### What needs to be done
Reproduce every one of the rows below verbatim, leaving out the pictures.

»»

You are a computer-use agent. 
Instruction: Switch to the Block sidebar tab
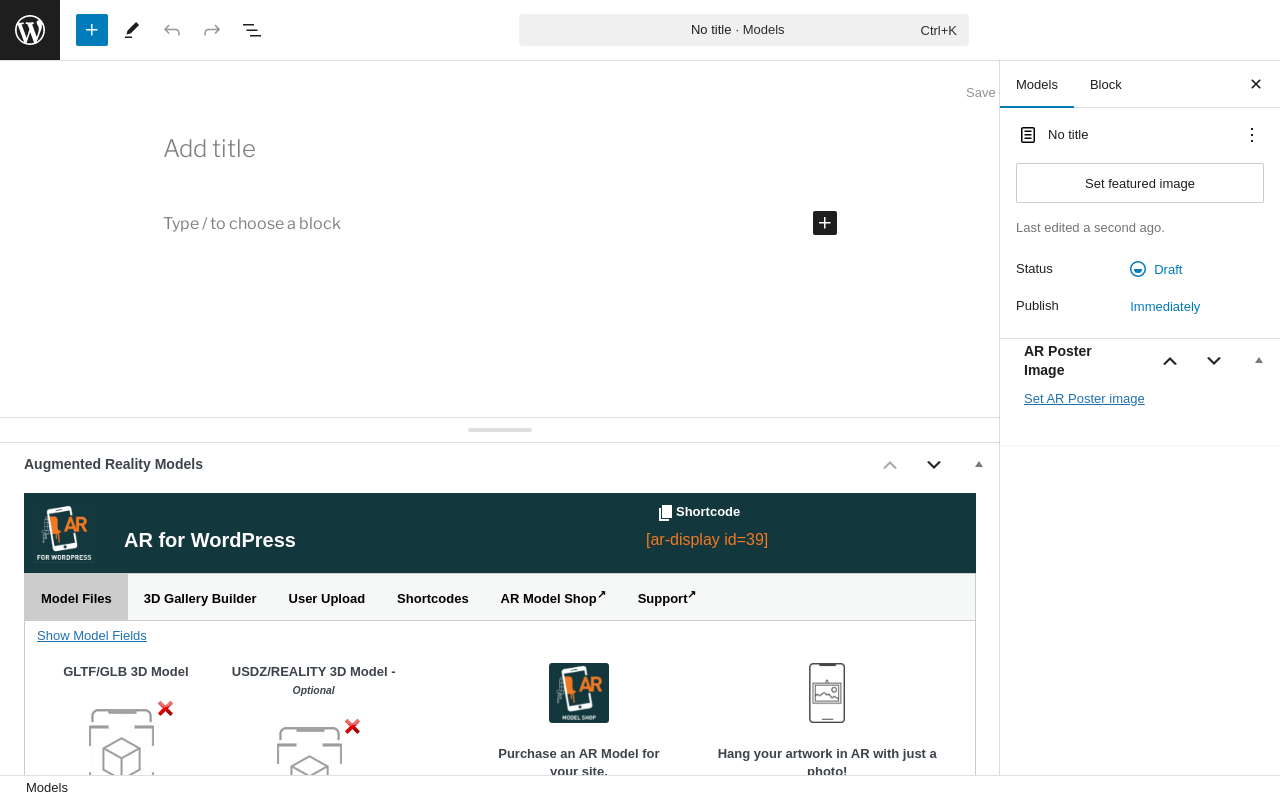tap(1106, 84)
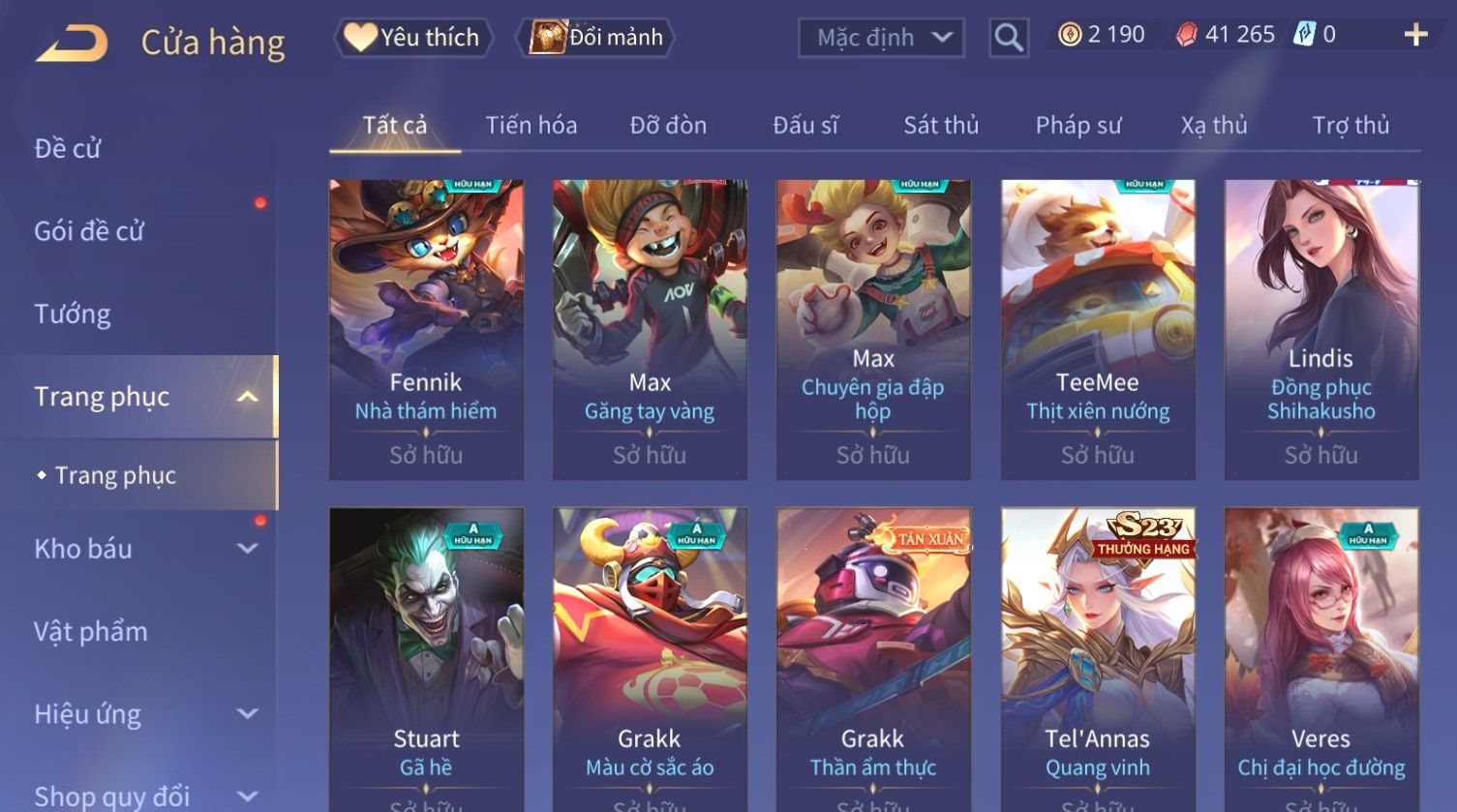The height and width of the screenshot is (812, 1457).
Task: Tap the plus icon to add currency
Action: (1415, 35)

««

### Solution for this problem
You are a computer-use agent. 
Instruction: Switch to the Block sidebar tab
tap(1106, 84)
The height and width of the screenshot is (812, 1457).
Task: Tap the plus icon to add currency
Action: (1415, 35)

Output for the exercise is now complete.